▶ Written request A: Copy the forum thread on speeding up an iBook G4 word for word, starting at the words "By the way, I" and ending after the words "not *as* fast.".

▶ Text to read:
□ □ □ □

# Tweaks/Tips to Increase iBook G4 Speed?



## Amie (Sep 9, 2006)

I have a 2004 model iBook G4 running OS X 10.3.9 (Panther). And while I still love my iBook, I've noticed lately that it isn't as speedy as it used to be. It's still pretty fast, but just not as swift as before. I don't want to change OSs. I don't want to upgrade the memory. At least not yet. Could someone please post some tips and tweaks that would help speed it back up a little? For instance, if I clean out my hard drive and remove JPEGs that I don't really need, etc. ... would stuff like that help? I do weekly maintenance--running permissions repair via Disk Utility and cron scripts via MacJanitor, and I also use Onxy for cleaning and housekeeping, etc. But I'm sure there are other tweaks and tricks of the trade that I'm not aware of. Any advice would be greatly appreciated.


----------



## Mikuro (Sep 9, 2006)

How much RAM do you have? (You should put that in your sig.) The best way to speed things up depends on your amount of memory. For example, when I had less than 256MB of RAM, I found that restarting frequently (every day or two) gave me better performance, but now than I have 1GB, I find the reverse to be true (now I only restart about once a month for system updates).


----------



## powermac (Sep 10, 2006)

Amie, 
Certainly sounds like you are doing everything to keep a well maintained system. Of course leaving space on your Hard Drive helps as well. 
I have a G4 PB 1.5ghz 512MB ram. Although I am not a power user, I find just regular maintenance and restarts every few days, keep things running smooth. 
Also, I have an external HD, where I keep my media, and other apps. Only the essential programs I leave on the internal HD. This leaves a lot of space on my HD for the system to swap, etc.


----------



## Viro (Sep 10, 2006)

There really shouldn't be anything you can do to make your Mac perform faster. If there was, it shows that Apple haven't been diligent in choosing the operating parameters of your Mac.


----------



## Amie (Sep 10, 2006)

Mikuro said:


> How much RAM do you have? (You should put that in your sig.) The best way to speed things up depends on your amount of memory. For example, when I had less than 256MB of RAM, I found that restarting frequently (every day or two) gave me better performance, but now than I have 1GB, I find the reverse to be true (now I only restart about once a month for system updates).



I know the best way to speed things up is to upgrade the memory--that's why I specifically wrote in my original post that I didn't want to do that just yet. I'm looking for other alternatives right now.

By the way, I still have the original 256MB that my iBook shipped with. According to a little test that I ran by looking at figures in Activity Monitor, I don't need more memory at the moment.

Like I said, it's still fast ... just not *as* fast.

□ □ □ □

▶ Written request B: Find every line in the entries below that contains the string "Instruction", and copy each of those lines.

▶ Data listing:

□ □ □ □

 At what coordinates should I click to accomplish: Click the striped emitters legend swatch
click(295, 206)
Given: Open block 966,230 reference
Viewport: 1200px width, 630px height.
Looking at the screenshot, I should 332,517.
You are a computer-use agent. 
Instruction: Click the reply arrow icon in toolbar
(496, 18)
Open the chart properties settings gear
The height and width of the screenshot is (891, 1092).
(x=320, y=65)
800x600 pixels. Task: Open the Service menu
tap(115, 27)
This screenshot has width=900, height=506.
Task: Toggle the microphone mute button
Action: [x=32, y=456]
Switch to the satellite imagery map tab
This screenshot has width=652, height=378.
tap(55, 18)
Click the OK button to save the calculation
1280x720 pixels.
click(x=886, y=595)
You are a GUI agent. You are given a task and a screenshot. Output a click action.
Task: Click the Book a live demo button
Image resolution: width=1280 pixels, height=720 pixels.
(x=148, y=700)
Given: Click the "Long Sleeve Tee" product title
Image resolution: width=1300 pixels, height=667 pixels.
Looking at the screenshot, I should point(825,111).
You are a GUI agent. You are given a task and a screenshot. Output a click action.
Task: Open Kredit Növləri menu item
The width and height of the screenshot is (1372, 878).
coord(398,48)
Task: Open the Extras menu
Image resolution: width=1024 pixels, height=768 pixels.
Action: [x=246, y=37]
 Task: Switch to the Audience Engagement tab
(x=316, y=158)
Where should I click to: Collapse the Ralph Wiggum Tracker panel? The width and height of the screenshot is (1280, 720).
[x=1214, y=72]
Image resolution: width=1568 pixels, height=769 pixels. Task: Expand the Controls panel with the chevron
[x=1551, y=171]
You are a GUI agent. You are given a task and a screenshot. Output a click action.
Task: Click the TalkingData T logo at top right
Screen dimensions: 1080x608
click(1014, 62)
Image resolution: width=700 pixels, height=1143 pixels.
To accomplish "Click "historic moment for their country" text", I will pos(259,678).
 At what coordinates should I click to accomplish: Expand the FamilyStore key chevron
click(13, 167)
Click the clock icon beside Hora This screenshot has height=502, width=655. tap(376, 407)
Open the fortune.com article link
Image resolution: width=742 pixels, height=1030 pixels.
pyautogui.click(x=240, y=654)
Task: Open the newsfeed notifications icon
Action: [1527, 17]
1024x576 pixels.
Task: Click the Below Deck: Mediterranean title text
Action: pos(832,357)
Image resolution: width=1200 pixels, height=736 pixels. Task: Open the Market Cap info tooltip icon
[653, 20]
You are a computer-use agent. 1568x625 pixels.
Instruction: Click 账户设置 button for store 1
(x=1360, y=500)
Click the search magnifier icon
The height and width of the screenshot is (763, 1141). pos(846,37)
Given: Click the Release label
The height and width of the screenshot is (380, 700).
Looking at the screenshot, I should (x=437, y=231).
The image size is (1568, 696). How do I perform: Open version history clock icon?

□ □ □ □

▶ Complete answer A:
By the way, I still have the original 256MB that my iBook shipped with. According to a little test that I ran by looking at figures in Activity Monitor, I don't need more memory at the moment.

Like I said, it's still fast ... just not *as* fast.

▶ Complete answer B:
Instruction: Click the reply arrow icon in toolbar
Instruction: Click 账户设置 button for store 1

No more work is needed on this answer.